Passage shown:

┌────────

# Fall Trexlertown October  2nd, 3rd and 4th 2015.



## sm2501 (Aug 10, 2015)

30th Anniversary Fall Trexlertown Bicycle Swap Meet 

We have teamed up with the Velo Drome to make the weekend better than ever.

Event:  3 Day Bicycle Swap Meet, Trexlertown Fire Department Fairgrounds located behind the Fire station.  

Location: 7723 Hamilton Blvd, Trexlertown, PA 18031

Date:   Friday October  2nd, 3rd and 4th 2015.

1. Free spectator and general admission.  

2. Friday October 2, 2015, Gates open at 4:00 PM.   Which means please do not show up at the Trexlertown Fire Department Fairgrounds prior to 4:00 PM. 

Why you ask?  This gives everyone an equal opportunity for the big score.   

3. Vendor spaces are 65.00 for 3 days, which includes 2 nights of camping.

4. Vendor spaces 50.00 for 2 days. 1 night of camping included.

5. Vendor space 25.00 for 1 day.  If you are camping, that is considered 2 days. 

Vendor Setup is Friday at 4:00 PM open to public at 4:00 PM

Saturday Oct 3rd, swap starts at daybreak. Free admission to spectators.

Sunday Oct 4th, swap starts at daybreak. Free admission to spectators.

└────────

Extracted information:

┌────────

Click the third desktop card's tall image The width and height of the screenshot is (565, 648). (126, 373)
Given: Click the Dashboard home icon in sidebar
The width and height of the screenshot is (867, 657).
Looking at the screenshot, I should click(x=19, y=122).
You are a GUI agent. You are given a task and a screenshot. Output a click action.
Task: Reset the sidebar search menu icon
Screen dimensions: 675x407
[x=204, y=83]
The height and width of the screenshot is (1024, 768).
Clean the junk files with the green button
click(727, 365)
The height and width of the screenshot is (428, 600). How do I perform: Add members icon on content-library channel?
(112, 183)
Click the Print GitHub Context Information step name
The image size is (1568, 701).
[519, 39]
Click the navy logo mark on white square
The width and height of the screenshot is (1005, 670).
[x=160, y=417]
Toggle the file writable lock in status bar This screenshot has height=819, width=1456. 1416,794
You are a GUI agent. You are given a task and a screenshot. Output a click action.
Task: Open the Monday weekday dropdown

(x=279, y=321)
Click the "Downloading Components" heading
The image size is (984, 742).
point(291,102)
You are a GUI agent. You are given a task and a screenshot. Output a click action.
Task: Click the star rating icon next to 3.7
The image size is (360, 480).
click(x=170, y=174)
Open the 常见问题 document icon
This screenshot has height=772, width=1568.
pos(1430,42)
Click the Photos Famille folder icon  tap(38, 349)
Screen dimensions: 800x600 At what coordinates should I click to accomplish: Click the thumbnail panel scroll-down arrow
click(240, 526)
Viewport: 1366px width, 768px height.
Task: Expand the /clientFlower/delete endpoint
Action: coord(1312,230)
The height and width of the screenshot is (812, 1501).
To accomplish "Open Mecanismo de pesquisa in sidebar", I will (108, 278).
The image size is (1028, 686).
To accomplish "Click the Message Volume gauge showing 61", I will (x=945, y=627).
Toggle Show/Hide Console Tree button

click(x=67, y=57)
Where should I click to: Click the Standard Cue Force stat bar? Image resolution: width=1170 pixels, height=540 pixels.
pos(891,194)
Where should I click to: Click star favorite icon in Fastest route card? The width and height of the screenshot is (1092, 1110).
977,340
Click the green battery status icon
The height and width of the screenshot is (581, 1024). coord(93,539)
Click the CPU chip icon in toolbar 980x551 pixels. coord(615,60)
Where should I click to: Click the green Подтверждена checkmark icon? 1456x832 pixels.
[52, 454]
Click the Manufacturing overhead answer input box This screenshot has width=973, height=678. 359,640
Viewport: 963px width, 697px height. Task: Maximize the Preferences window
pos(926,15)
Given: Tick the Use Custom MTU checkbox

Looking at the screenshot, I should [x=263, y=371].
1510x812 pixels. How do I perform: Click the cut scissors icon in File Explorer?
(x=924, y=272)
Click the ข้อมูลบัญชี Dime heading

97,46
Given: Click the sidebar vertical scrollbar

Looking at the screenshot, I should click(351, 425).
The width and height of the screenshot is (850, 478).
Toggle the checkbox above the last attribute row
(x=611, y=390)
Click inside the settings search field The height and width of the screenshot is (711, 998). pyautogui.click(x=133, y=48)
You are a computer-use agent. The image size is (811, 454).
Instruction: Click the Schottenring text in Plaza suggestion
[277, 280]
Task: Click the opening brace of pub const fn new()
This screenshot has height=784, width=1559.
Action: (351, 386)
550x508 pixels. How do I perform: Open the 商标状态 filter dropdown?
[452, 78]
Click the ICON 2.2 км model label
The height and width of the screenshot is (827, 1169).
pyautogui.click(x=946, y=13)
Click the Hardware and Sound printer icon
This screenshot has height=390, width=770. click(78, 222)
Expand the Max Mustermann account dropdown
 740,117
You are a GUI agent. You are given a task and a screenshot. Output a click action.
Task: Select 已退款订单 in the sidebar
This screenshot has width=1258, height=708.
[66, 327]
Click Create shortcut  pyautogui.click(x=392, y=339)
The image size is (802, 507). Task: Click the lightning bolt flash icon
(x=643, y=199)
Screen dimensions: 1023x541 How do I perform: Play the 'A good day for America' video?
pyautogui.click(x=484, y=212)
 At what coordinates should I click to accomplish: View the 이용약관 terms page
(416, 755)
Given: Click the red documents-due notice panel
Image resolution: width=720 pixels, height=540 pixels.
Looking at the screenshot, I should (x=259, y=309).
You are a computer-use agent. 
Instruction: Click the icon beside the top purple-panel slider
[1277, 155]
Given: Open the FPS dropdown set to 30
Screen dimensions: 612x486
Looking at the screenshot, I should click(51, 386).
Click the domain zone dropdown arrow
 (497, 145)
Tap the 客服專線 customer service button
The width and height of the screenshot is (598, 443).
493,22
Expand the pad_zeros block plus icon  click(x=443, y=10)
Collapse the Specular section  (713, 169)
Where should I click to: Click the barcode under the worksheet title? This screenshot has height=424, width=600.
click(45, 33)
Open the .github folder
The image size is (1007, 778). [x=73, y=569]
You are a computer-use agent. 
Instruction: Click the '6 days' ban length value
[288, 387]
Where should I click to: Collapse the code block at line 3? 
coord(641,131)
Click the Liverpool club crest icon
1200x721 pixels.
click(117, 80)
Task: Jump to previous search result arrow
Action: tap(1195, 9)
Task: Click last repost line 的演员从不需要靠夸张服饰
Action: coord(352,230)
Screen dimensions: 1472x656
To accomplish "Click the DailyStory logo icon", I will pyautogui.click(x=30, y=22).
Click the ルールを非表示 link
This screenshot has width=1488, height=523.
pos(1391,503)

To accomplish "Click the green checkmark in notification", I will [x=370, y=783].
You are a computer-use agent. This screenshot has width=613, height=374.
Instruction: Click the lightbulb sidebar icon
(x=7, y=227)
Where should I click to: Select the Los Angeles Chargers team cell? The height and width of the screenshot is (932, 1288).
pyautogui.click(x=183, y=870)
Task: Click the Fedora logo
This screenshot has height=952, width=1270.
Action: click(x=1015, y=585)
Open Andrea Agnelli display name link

└────────

Aim:
Reproduce the Trexlertown bicycle swap meet announcement word for word, in full, from its title through its last line.

Answer for the task:
# Fall Trexlertown October  2nd, 3rd and 4th 2015.



## sm2501 (Aug 10, 2015)

30th Anniversary Fall Trexlertown Bicycle Swap Meet 

We have teamed up with the Velo Drome to make the weekend better than ever.

Event:  3 Day Bicycle Swap Meet, Trexlertown Fire Department Fairgrounds located behind the Fire station.  

Location: 7723 Hamilton Blvd, Trexlertown, PA 18031

Date:   Friday October  2nd, 3rd and 4th 2015.

1. Free spectator and general admission.  

2. Friday October 2, 2015, Gates open at 4:00 PM.   Which means please do not show up at the Trexlertown Fire Department Fairgrounds prior to 4:00 PM. 

Why you ask?  This gives everyone an equal opportunity for the big score.   

3. Vendor spaces are 65.00 for 3 days, which includes 2 nights of camping.

4. Vendor spaces 50.00 for 2 days. 1 night of camping included.

5. Vendor space 25.00 for 1 day.  If you are camping, that is considered 2 days. 

Vendor Setup is Friday at 4:00 PM open to public at 4:00 PM

Saturday Oct 3rd, swap starts at daybreak. Free admission to spectators.

Sunday Oct 4th, swap starts at daybreak. Free admission to spectators.